[Start of Given data]

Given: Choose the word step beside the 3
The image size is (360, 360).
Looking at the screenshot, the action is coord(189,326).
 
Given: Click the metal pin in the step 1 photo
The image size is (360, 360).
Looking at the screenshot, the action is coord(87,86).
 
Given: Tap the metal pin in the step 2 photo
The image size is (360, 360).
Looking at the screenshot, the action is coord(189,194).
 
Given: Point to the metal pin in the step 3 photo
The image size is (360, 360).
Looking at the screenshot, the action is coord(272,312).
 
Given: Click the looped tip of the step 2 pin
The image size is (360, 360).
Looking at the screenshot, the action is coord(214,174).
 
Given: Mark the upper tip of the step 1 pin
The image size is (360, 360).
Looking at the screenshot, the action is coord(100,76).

[End of Given data]

## [Goal]
Give the entries above as a Markdown table with a Row column numbering each nonblank line and a Line column holding that line's text. Leave out the blank lines.

## [Written solution]
| Row | Line |
|---|---|
| 1 | Given: Choose the word step beside the 3 |
| 2 | The image size is (360, 360). |
| 3 | Looking at the screenshot, the action is coord(189,326). |
| 4 | Given: Click the metal pin in the step 1 photo |
| 5 | The image size is (360, 360). |
| 6 | Looking at the screenshot, the action is coord(87,86). |
| 7 | Given: Tap the metal pin in the step 2 photo |
| 8 | The image size is (360, 360). |
| 9 | Looking at the screenshot, the action is coord(189,194). |
| 10 | Given: Point to the metal pin in the step 3 photo |
| 11 | The image size is (360, 360). |
| 12 | Looking at the screenshot, the action is coord(272,312). |
| 13 | Given: Click the looped tip of the step 2 pin |
| 14 | The image size is (360, 360). |
| 15 | Looking at the screenshot, the action is coord(214,174). |
| 16 | Given: Mark the upper tip of the step 1 pin |
| 17 | The image size is (360, 360). |
| 18 | Looking at the screenshot, the action is coord(100,76). |